Revision as of 20:15, 9 July 2012 by Helen Foster (talk | contribs) (adding info from Upgrading to Moodle 2.3, rewriting (1st draft))

Jump to: navigation, search

Moodle is designed to upgrade itself from one version to the next. The procedure is

  1. Back up everything.
  2. Replace the old version of the code with the new one.
  3. Log in to your Moodle site and go to Settings > Site administration > Notifications which will then trigger Moodle to self-update.

These steps are explained in more detail below.

Before you upgrade your site for real

We advise that you test the upgrade first on a COPY of your production site, to make sure it works as you expect.

Check the requirements

Check that your server meets all requirements for 2.3 in Settings > Site administration > Server > Environment.

Note: You can only upgrade to Moodle 2.3 from Moodle 2.2 or later. If upgrading from earlier versions, you must upgrade to 2.2 as a first step.

Checking database schema - old sites

If your Moodle site has been upgraded through many prior versions it is possible that there will be some problems with the database schema (compared to a fresh 2.3 installation). This may cause the upgrade to fail. If your site started life prior to Moodle 2.0 it is a very good idea to check and correct the database schema before upgrading. See Verify Database Schema. You should also run the database integrity checks in the XMLDB editor.

Put your Site into Maintenance Mode

Before you begin upgrading your site, you should put it into Maintenance Mode to stop any non-admin users from logging in.

Backup important data

There are three areas that should be backed up before any upgrade:

  1. Moodle software (For example, everything in server/htdocs/moodle)
  2. Moodle uploaded files (For example, server/moodledata)
  3. Moodle database (For example, the SQL or Postgres database)

See Site backup for more specific information.

Install the new Moodle software

Upgrading can be a simple process or a more complicated process. Sites that have not used contributed code and are migrating from say Moodle 2.x.1 to 2.x.3 should not have a problem. However, we still recommend that with any production server that you have made a successful backup of the MySQL database, the moodledata directory and the moodle program folders and files.

  • Do not overwrite an old installation unless you know what you are doing ... sometimes old files can cause problems in new installations. Review the backup section above.

Standard install package

  • Having moved your old Moodle software program files to another location, unzip or unpack the upgrade file so that all new the Moodle software program files are in the location the old files used to be in on the server. Moodle will adjust SQL and moodledata if it needs to in the upgrade.
  • Copy your old config.php file back to the new Moodle directory. If you've defined individual blocks for new courses you have to delete 'admin' block definition and replace by 'settings' for the new block.
-=-=-=-=-
Objectives:
1: Which three areas does the Moodle upgrade guide say should be backed up before any upgrade?
2: In the Moodle upgrade guide, what is the earliest version a site can upgrade from directly to Moodle 2.3?
3: Carry on the Moodle upgrade guide from the point where it stops.
The material that comes next is from a separate source.

Material shown:
-=-=-=-=-
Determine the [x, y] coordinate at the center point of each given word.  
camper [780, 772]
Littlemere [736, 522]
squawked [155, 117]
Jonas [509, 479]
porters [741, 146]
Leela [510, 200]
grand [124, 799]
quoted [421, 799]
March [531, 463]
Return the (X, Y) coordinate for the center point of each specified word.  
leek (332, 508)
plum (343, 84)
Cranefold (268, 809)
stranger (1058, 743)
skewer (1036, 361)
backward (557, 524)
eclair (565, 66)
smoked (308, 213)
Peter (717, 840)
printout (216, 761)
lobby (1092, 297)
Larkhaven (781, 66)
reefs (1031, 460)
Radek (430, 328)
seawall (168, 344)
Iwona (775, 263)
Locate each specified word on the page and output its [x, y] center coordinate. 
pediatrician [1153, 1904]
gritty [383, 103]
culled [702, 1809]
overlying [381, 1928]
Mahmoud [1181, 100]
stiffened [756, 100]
-=-=-=-=-
Outputs in order:
1:
1. Moodle software
2. Moodle uploaded files
3. Moodle database

2: Moodle 2.2.

3:
  • If you had added any custom plugins or themes into your Moodle you can add them to the new code. It is important to check that you get the correct version for your new version of Moodle. You should check in the optional plugins database. Be particularly careful that you do not overwrite any code in the new version of Moodle.
  • Use the notification link in the site administration to start the upgrade process. You will see a series of lines or screens indicating progress.
  • After a successful upgrade, turn off the maintenance mode, so your users can get into the site.

Using a downloaded archive

In some installs, the site administrator may overwrite the Moodle code with a backup copy. Or create a new clean install copy of Moodle, then restore an archive (via a compressed file or parts of a saved set of Moodle code files and folders).

  • Do not overwrite an old installation unless you know what you are doing ... sometimes old files can cause problems in new or "cleaned" installations. The best way is to rename the current Moodle code directory (for example rename "moodle" to "moodleold"), then unpack the new Moodle archive into the old location (for example, a new directory called "moodle").


mv moodle moodle.backup
tar xvzf moodle-1.1.tgz

Next, copy across your config.php, any other plugins such as custom themes, and your .htaccess file if you created one (check that optional/custom plugins are the correct version for your new Moodle first):

cp moodle.backup/config.php moodle
cp -pr moodle.backup/theme/mytheme moodle/theme/mytheme
cp -pr moodle.backup/mod/mymod moodle/mod/mymod

Don't forget to make moodle/config.php (and the rest of the source code) readable by your www server. Ideally the files should not be writable by your server.

If you use cron, take care that cron.php is executeable and uses the correct php command:

chmod 740 admin/cli/cron.php (some configurations need chmod 750 or chmod 755)
copy the first line from cron.php (if it looks like '#!/usr/local/bin/php' or '#!/usr/local/bin/php5.3', no need to copy '<?php')

if necessary.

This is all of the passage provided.